TASK PROMPT: Reproduce all of the entries below exactly, without a single change.

EXTRACTED MATERIAL:
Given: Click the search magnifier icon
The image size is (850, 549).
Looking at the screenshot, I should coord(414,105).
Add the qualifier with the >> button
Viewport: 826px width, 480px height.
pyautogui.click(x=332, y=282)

EXPECTED OUTPUT:
Given: Click the search magnifier icon
The image size is (850, 549).
Looking at the screenshot, I should coord(414,105).
Add the qualifier with the >> button
Viewport: 826px width, 480px height.
pyautogui.click(x=332, y=282)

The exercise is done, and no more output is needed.